Well it happened, and in record time: Microsoft completely backpedaled on their plans for the Xbox One console. It only took them a little over a week to break under the withering onslaught of criticism.
The internet practically caught fire last week following Microsoft’s Xbox One reveal at E3 last week, and not in a good way: first there was the constantly eavesdropping Kinect camera that came standard with each Xbox One and that could read your vitals like heart rate, then there was the “phone home” once every 24 hour lockout that required your console to be connected to the internet at least once a day or the console would brick itself, followed by the inability to buy, sell, or trade used games in any way. Well thanks to the announcement yesterday, two of these three Xbox One boners (Xboners?) have been rectified, and two out of three ain’t bad.
The walls all came tumbling down yesterday when Don Mattrick, Microsoft’s Interactive Entertainment Business president and chief spin doctor, released a statement on the Xbox website about how Mircosoft was done shooting itself in the foot and had decided to not alienate as many gamers as it possibly could: the console will now allow you to freely loan your games to a friend or trade them in at the local GameStop so someone else can buy it used. More importantly anyone buying an Xbox One will no longer have to have their console connected to the Internet if they don’t want, as Microsoft also changed their minds on requiring the console to be “validated” once every 24 hours – in other words, your Xbox One won’t turn into a giant useless plastic brick if your internet goes down or if you want to take it on vacation with you.
The only bad thing that remains as a black mark against Microsoft at this point is the fact that the Big Brother-esque Kinect camera is still present, and it’s still constantly listening and watching. Sure, now that you don’t have to have a constant internet connection you can always leave your Xbox One disconnected from your router, as this will prevent any of the audio or video being picked up by the Kinect from going anywhere, it still doesn’t change the fact that the Kinect camera is a requirement and must be connected for the console to work – unlike Microsoft’s competitor Sony, which will be selling their own motion-sensing camera as an optional peripheral when the PlayStation 4 launches this holiday season.

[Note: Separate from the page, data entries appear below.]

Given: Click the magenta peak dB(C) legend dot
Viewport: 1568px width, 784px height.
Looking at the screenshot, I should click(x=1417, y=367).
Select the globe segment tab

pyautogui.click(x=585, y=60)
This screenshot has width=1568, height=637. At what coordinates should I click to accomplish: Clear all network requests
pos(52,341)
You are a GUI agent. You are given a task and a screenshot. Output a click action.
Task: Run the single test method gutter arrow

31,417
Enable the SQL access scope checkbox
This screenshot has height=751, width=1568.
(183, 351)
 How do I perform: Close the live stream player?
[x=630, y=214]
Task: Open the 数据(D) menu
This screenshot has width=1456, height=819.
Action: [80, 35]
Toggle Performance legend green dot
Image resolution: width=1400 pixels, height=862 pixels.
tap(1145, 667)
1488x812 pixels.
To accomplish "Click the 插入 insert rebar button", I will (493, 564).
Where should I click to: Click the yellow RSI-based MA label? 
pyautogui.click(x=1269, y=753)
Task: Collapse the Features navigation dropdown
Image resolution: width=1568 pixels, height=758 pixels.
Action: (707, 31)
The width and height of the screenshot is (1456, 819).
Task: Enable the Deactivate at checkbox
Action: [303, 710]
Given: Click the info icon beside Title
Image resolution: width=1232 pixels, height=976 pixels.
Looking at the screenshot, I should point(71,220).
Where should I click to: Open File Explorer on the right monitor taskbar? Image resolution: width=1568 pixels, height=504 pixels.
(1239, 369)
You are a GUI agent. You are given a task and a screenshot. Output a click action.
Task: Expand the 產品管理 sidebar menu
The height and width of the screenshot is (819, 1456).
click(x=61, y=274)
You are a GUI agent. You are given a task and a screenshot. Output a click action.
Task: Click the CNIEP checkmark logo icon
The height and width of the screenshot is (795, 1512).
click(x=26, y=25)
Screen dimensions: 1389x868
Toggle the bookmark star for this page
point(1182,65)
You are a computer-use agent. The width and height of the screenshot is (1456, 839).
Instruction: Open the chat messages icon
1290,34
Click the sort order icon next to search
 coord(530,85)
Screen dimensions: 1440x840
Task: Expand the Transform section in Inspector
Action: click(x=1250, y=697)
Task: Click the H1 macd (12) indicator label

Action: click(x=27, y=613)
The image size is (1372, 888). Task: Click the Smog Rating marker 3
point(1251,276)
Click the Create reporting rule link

Another sticking point for me is the fact that an Xbox Live Gold account is still required to access much of the streaming media capabilities of the Xbox One. As someone who can’t load up Netflix on his television without having to pay for a Gold account on my Xbox 360, I’m already sick of it; with the PS4 many of the multimedia capabilities of the console won’t be hidden behind a pay gate and will be accessible free of charge. Yes it’s true that from now until the end of the year Gold account holders will receive two free games to download every month, but with titles like Fable III it’s not as if Microsoft is giving away any of their frontlist titles any time soon. Honestly I’d rather just get 1600 Microsoft Points a month or something else instead.
All in all, it’s a good step in the right direction on Microsoft’s part, but I’m sure there are a lot of people who will see this as a “too little, too late” backpedal, an imperfect solution that doesn’t change the fact that the damn thing is always watching you – and that it will cost $100 more than the PS4. Let’s not forget that the decision to eliminate their ridiculous digital rights management strategy is just console-wise, and individual developers and publishers can still decide to be jackwagons by instituting their own always-on DRM on a game-by-game basis; with titles like Diablo III coming to consoles this is entirely possible and could prove to be just as frustrating an experience for the consumer.